> **Passage shown**
The spectacle that is Tua Tagovailoa ...

Alabama’s quarterback shines while doing his first interviews of season

TUSCALOOSA, Ala. — Tua Tagovailoa doesn’t get all the attention.

That’s not exactly accurate. He understands that being the starting quarterback at Alabama is a different animal, and that he can’t do things like go out to dinner with his parents in a big restaurant and not be repeatedly interrupted by fans.

But he doesn’t get why so many would care so much about his status and position on this football team.

Tuesday afternoon, Tugalovailoa was made available to reporters for the first time since the Crimson Tide’s media day at the start of fall camp and they came out in droves. Part of holding him back until now was due to the respect Alabama was trying to give Jalen Hurts, but also because the quarterbacks just didn’t want to deal with the media hassle.

To give an idea of how big the spotlight has become for the early favorite for the Heisman Trophy, local television stations and ESPN wanted to break into their scheduled programming and broadcast his interview session live. Alabama said no thanks, and avoided the headache of a player being treated so differently from everyone else.

But that’s the thing: In terms of the spectacle, Alabama hasn’t had quarterback like this since maybe Joe Namath in the 1960s.

The difference is that Namath embraced the attention. Tagovailoa is, well, to use the same term, a different animal.

Nevertheless, he was just as adept as dealing with questions as a charging defensive player on his backside — stepping up or spinning and calmly throwing a touchdown pass like in the season opener against Louisville.

“How did you learn that escapability that you’ve shown these first five games? Where did that come from? Is it a drill that you grew up doing when you do cartwheels out of the pocket?” he was asked.

The response was sort of like the William Wallace line from “Braveheart” about how his reputation had grown so much that he was supposedly seven feet tall and could shoot bolts of lightning out of his rear:

“I don’t know. Sometimes I drop back, and sometimes I just practice back-flipping and throwing.”

“In 11 years that’s the best answer yet,” Assistant AD of Football Communications Josh Maxson quipped to the side after the laughter died down.

“I’m kidding,” Tagovailoa continued. “I really couldn’t tell you.”

> **Work to do**
In the article about Tua Tagovailoa, who wanted to break into their scheduled programming to broadcast his interview session live?

> **Supplied information**
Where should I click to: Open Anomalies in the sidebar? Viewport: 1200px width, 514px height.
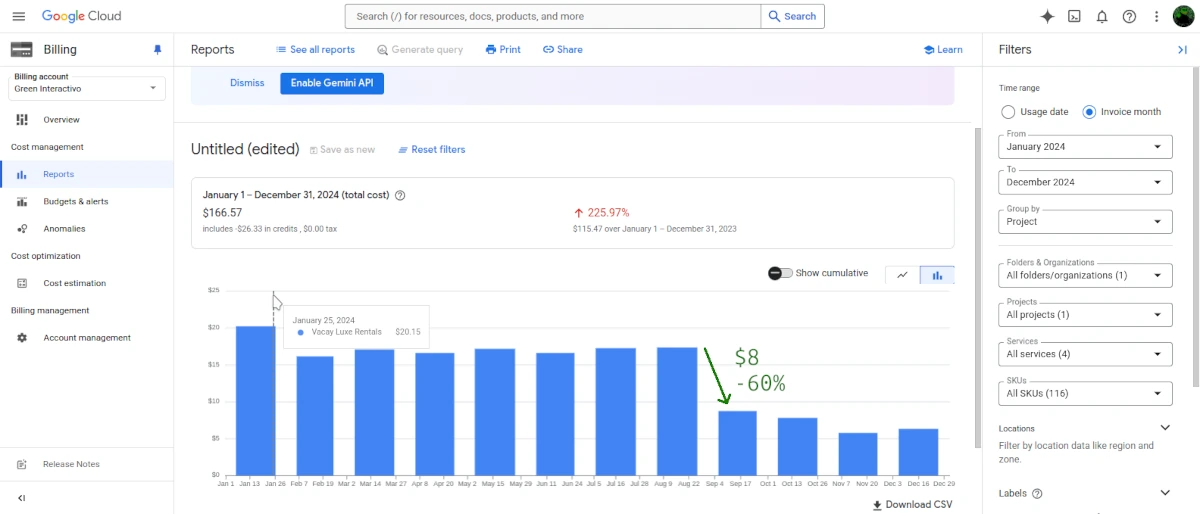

> **Response to this task**
Local television stations and ESPN.